REQUIRED WORK. Write out every line of the data below word for word, but leave out the pictures.

Data on finding visible targets.
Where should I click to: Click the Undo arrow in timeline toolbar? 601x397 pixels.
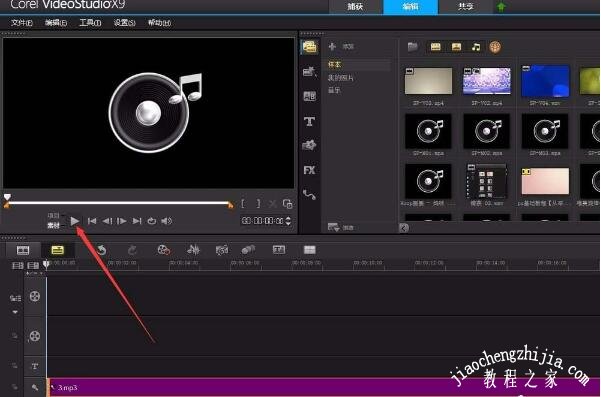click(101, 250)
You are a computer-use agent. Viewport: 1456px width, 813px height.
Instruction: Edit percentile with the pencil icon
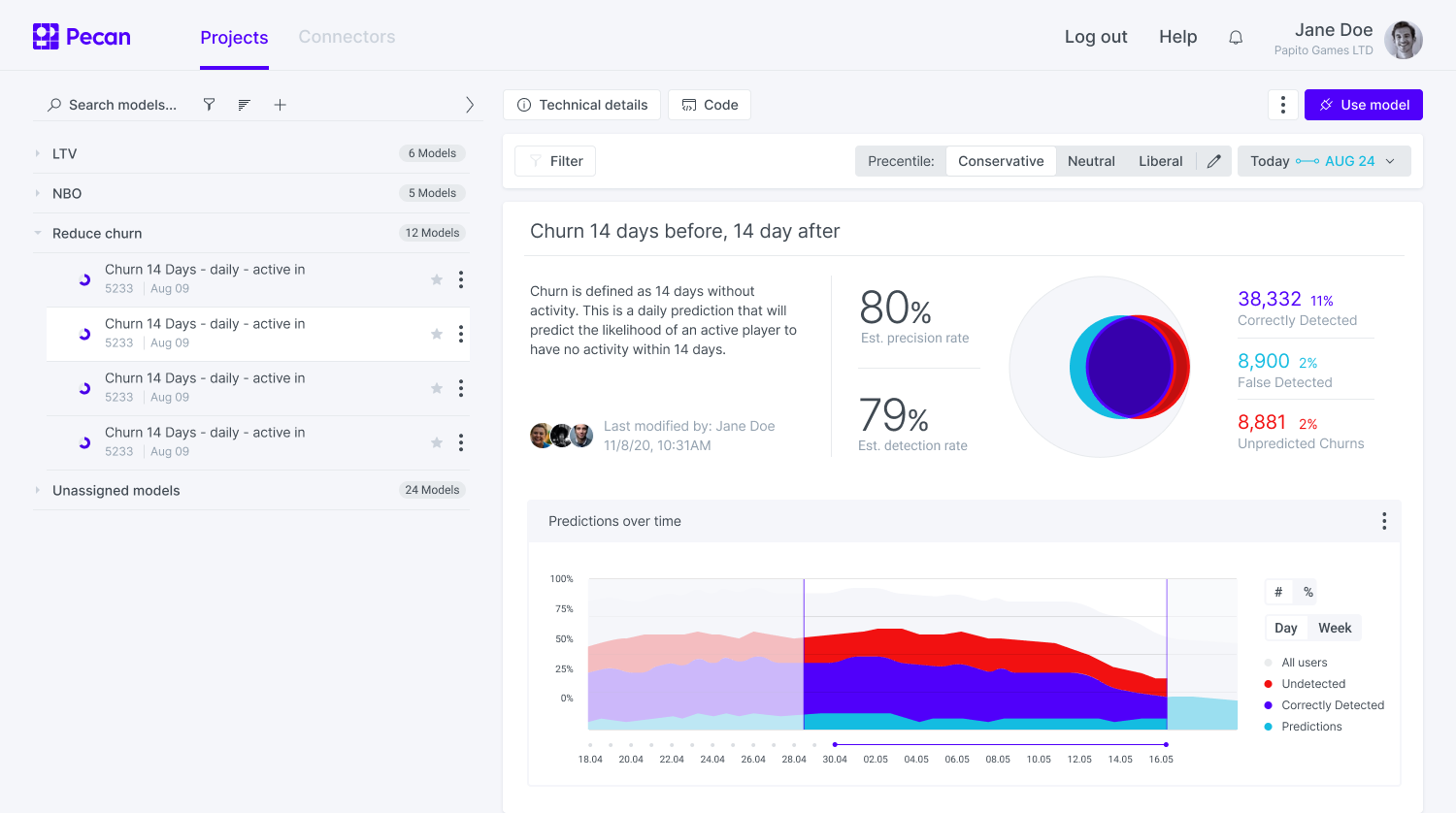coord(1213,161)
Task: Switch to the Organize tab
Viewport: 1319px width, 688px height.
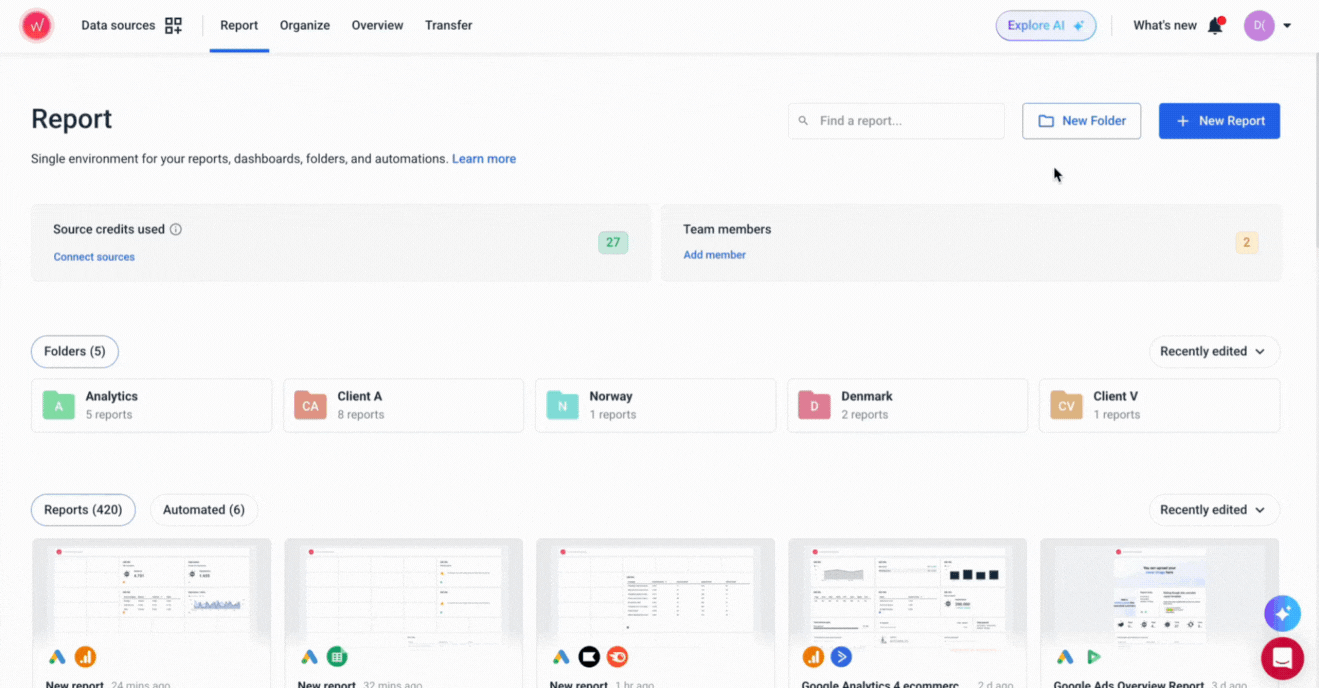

REPLY.
Where should I click to: Click the Undo arrow in timeline toolbar? 601x397 pixels.
click(101, 250)
You are a computer-use agent. Viewport: 1456px width, 813px height.
Instruction: Edit percentile with the pencil icon
coord(1213,161)
Task: Switch to the Organize tab
Viewport: 1319px width, 688px height.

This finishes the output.